What to work on
Copy out the stretch from the line containing "lẩu gà (195, 230)" through the line containing "Local (1021, 133)", swapping "Identify" for "Determine" and leaving everything else unchanged.

(Recorded data)
>> begin

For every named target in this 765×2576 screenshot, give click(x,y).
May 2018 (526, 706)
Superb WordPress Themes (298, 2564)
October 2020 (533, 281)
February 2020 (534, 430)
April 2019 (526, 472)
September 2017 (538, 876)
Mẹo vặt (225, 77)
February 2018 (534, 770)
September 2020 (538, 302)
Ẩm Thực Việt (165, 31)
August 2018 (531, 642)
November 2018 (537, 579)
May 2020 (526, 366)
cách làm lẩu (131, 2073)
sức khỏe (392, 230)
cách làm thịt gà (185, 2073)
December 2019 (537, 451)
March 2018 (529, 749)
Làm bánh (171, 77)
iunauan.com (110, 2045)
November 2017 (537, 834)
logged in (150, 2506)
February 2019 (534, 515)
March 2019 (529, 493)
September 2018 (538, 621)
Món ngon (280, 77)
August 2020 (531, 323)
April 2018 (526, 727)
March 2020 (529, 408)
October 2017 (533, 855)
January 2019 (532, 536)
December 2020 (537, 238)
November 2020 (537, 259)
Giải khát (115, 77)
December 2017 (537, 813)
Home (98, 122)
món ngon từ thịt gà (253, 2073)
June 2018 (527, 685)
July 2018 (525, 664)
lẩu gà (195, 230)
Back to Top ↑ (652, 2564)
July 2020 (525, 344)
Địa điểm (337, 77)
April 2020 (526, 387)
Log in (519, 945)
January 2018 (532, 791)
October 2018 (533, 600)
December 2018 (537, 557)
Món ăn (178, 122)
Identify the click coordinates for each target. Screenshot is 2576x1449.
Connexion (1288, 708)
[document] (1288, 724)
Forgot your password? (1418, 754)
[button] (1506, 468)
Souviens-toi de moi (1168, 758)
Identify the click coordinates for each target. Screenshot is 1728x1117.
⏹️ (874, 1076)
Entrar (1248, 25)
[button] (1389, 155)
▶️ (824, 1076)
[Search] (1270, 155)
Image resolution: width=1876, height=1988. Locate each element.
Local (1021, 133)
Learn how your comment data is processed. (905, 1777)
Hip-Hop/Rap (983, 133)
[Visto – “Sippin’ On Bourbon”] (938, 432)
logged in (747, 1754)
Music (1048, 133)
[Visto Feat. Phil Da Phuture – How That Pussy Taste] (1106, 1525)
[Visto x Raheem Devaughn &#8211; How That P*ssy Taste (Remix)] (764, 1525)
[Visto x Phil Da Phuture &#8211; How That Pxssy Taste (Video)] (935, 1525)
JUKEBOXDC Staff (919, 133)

>> end

Output of the exercise
lẩu gà (195, 230)
Back to Top ↑ (652, 2564)
July 2020 (525, 344)
Địa điểm (337, 77)
April 2020 (526, 387)
Log in (519, 945)
January 2018 (532, 791)
October 2018 (533, 600)
December 2018 (537, 557)
Món ăn (178, 122)
Determine the click coordinates for each target. Screenshot is 2576x1449.
Connexion (1288, 708)
[document] (1288, 724)
Forgot your password? (1418, 754)
[button] (1506, 468)
Souviens-toi de moi (1168, 758)
Determine the click coordinates for each target. Screenshot is 1728x1117.
⏹️ (874, 1076)
Entrar (1248, 25)
[button] (1389, 155)
▶️ (824, 1076)
[Search] (1270, 155)
Image resolution: width=1876, height=1988. Locate each element.
Local (1021, 133)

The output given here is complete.